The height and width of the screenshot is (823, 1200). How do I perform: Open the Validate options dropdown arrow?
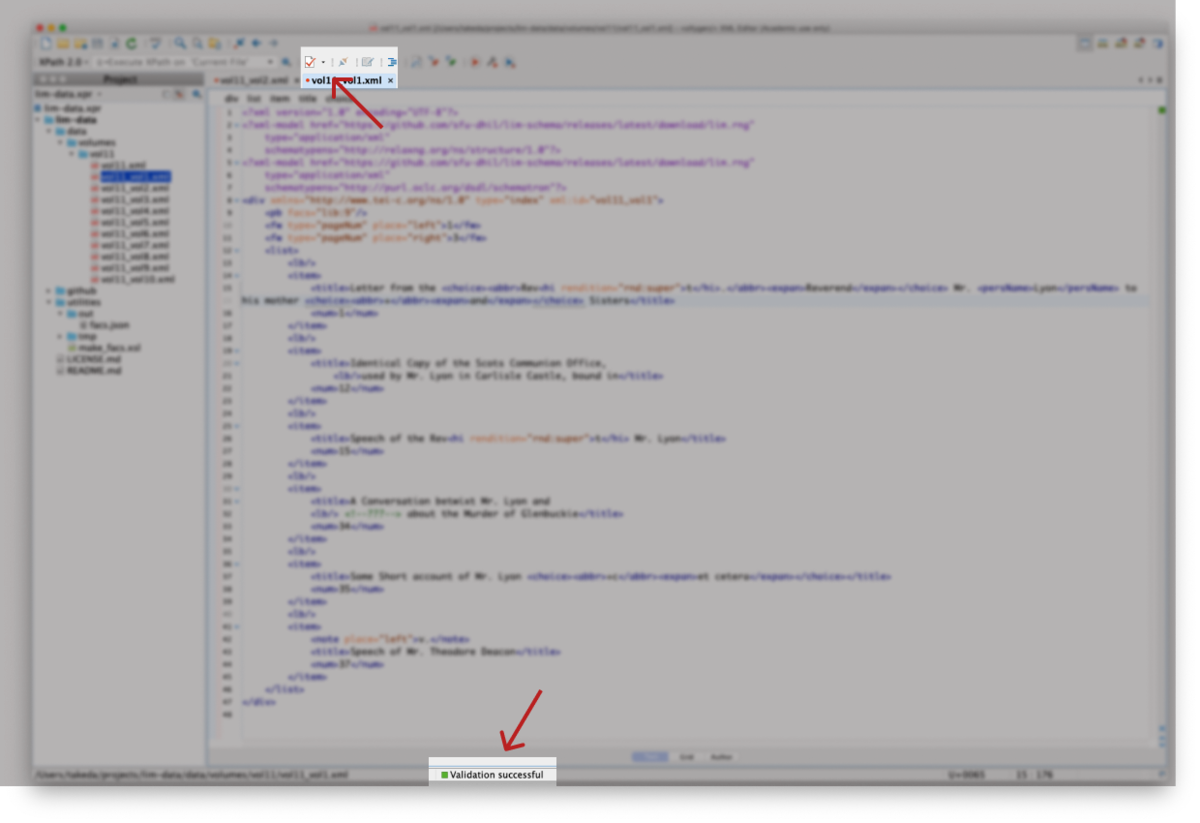click(x=323, y=62)
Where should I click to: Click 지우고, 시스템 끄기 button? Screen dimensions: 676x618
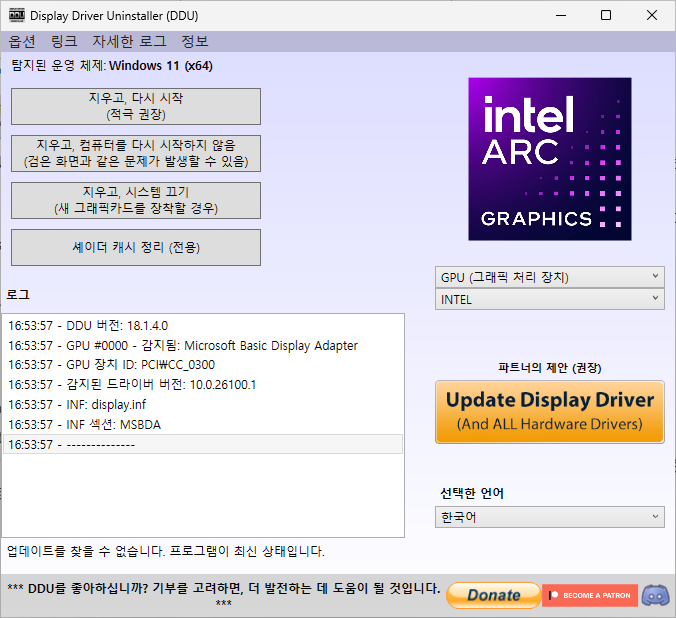[x=135, y=200]
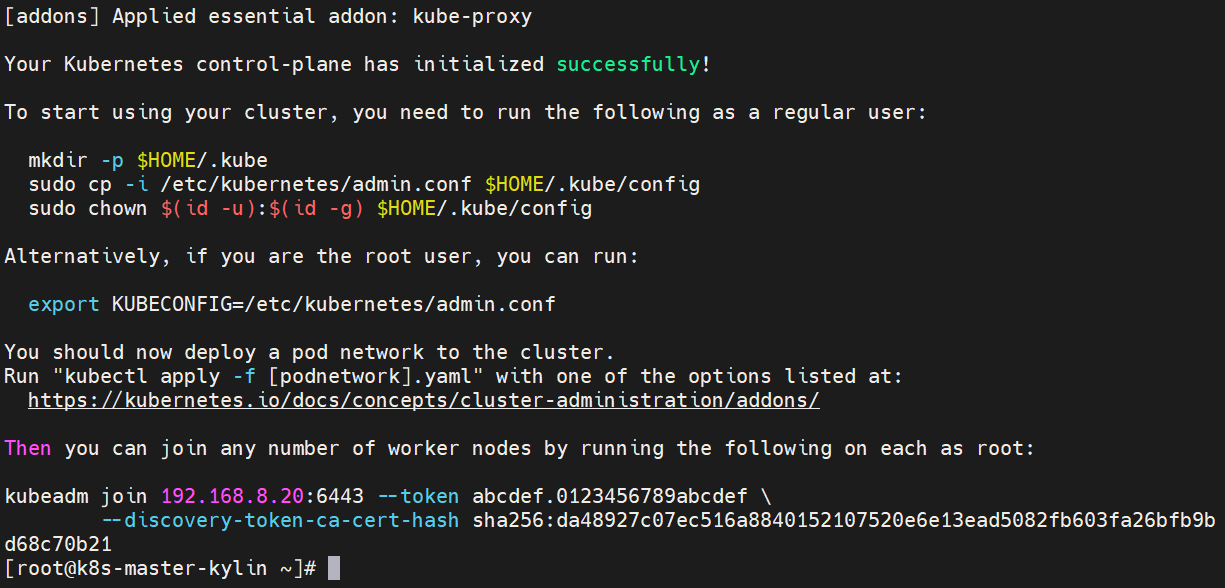Open the kubernetes.io addons documentation link
Image resolution: width=1225 pixels, height=588 pixels.
coord(423,400)
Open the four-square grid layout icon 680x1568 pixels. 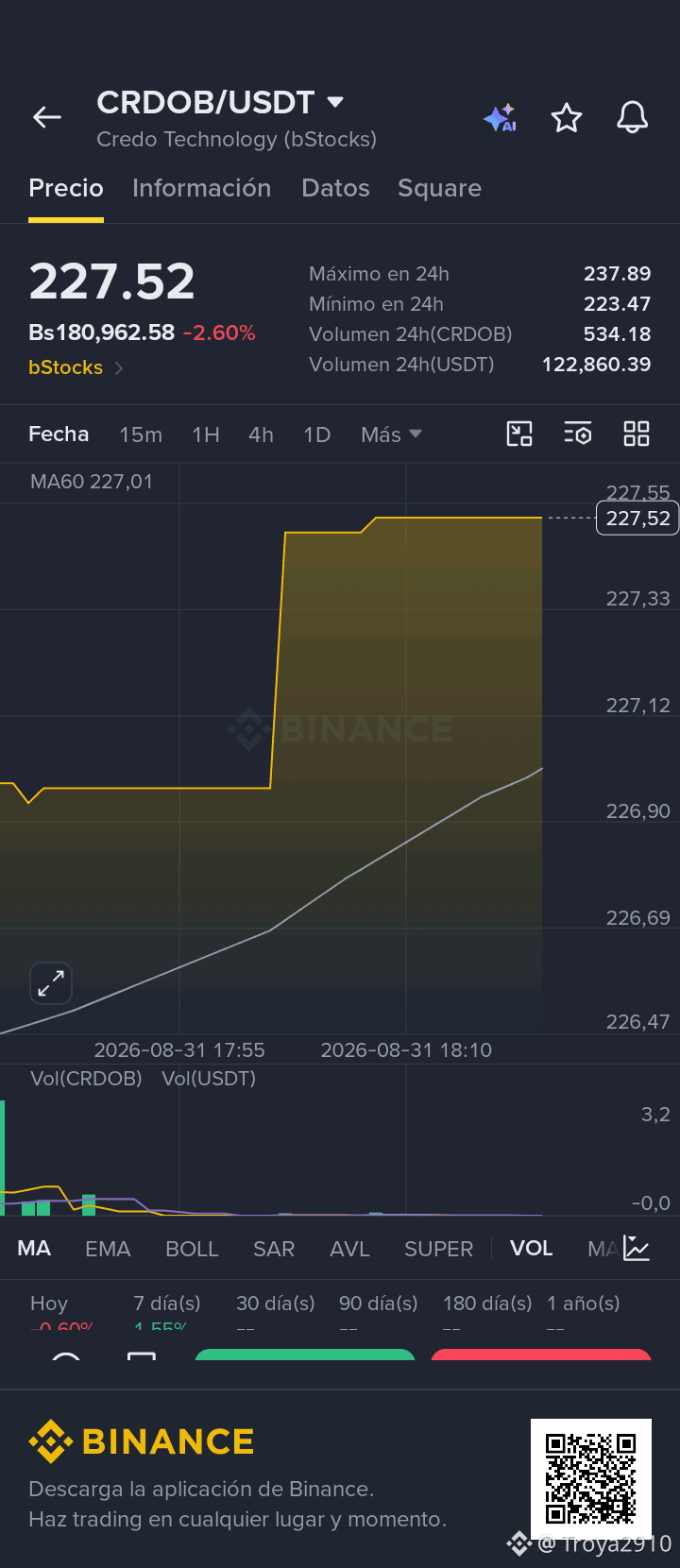(637, 434)
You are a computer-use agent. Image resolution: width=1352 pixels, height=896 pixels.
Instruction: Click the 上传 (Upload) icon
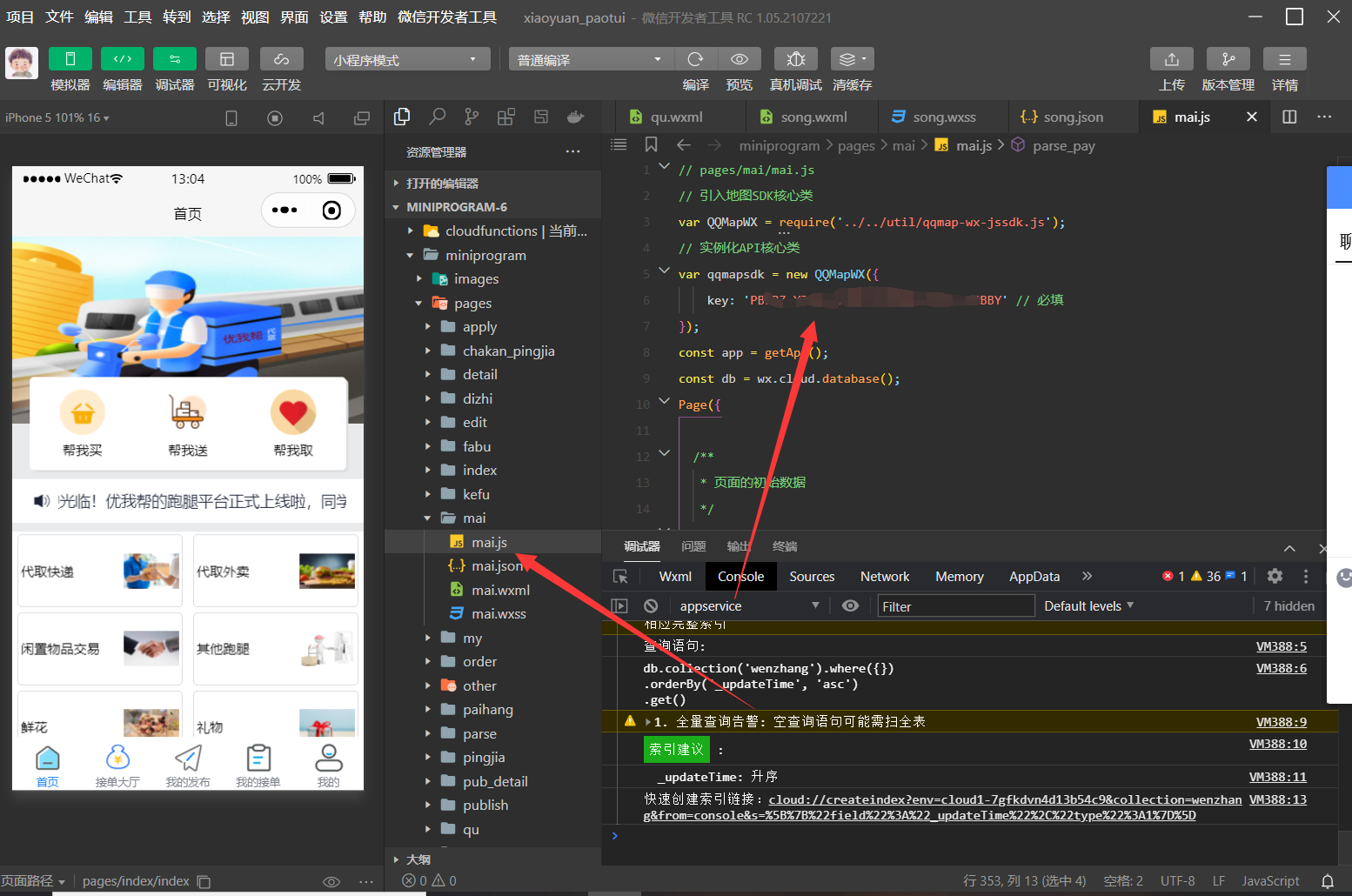[x=1171, y=58]
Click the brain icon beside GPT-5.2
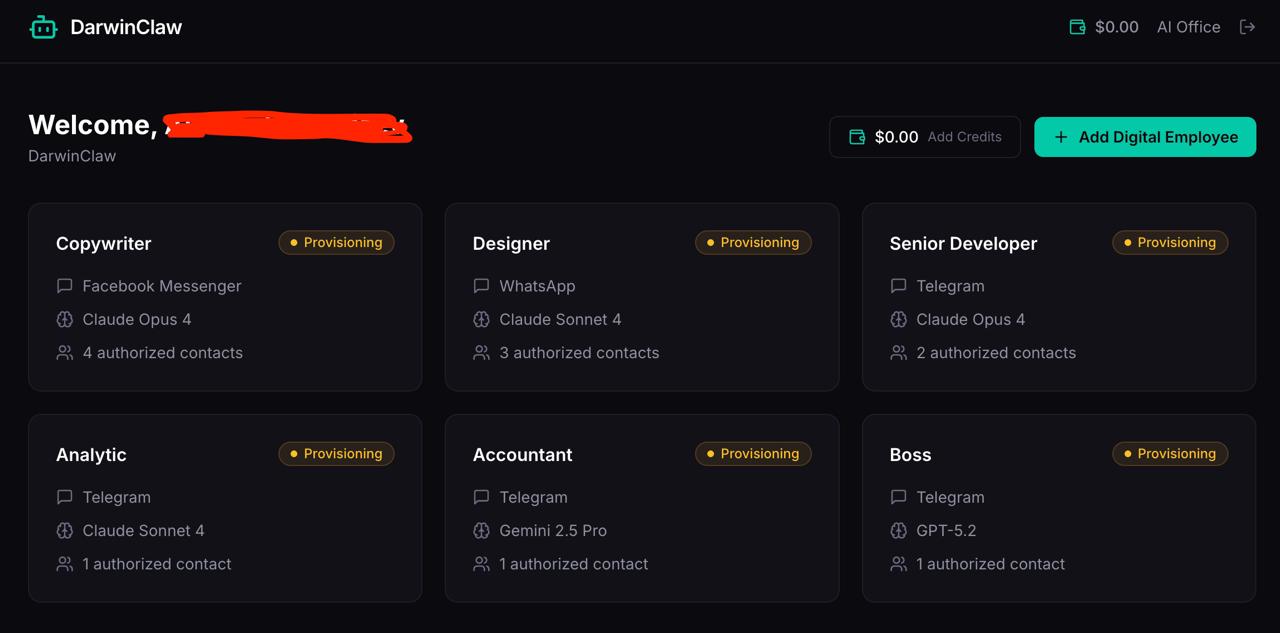1280x633 pixels. pyautogui.click(x=898, y=531)
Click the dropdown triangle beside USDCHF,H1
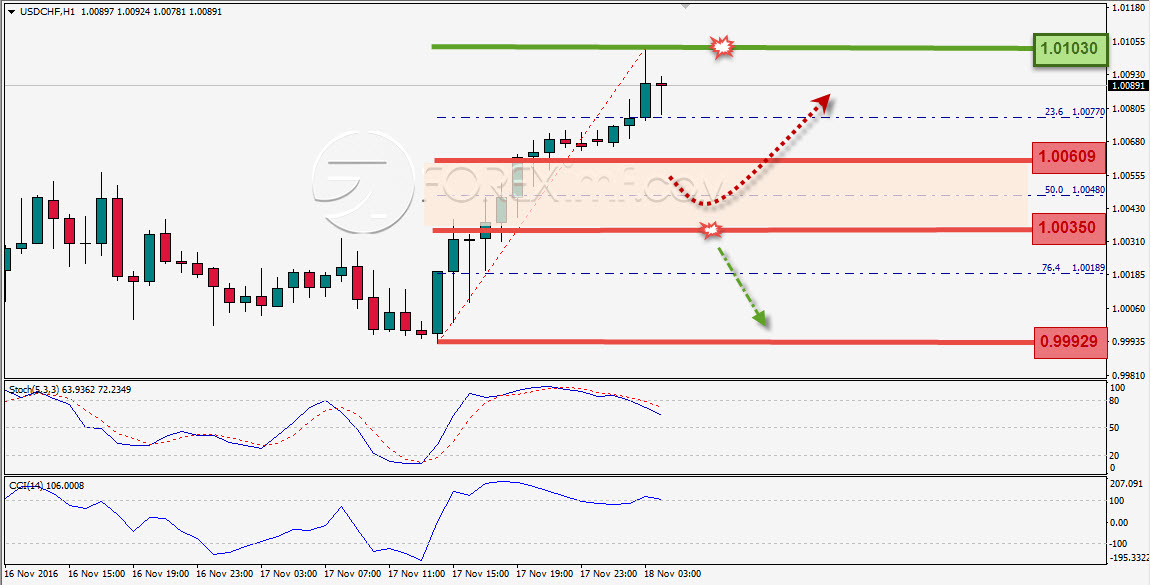 [11, 12]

....................

## TASK BRIEF
Starting at the line that contains "Click the brain icon beside GPT-5.2", output every line through the end of the data, both ends included, and nothing else; pictures stay out.

## ANSWER BOX
Click the brain icon beside GPT-5.2
1280x633 pixels. pyautogui.click(x=898, y=531)
Click the dropdown triangle beside USDCHF,H1
 [11, 12]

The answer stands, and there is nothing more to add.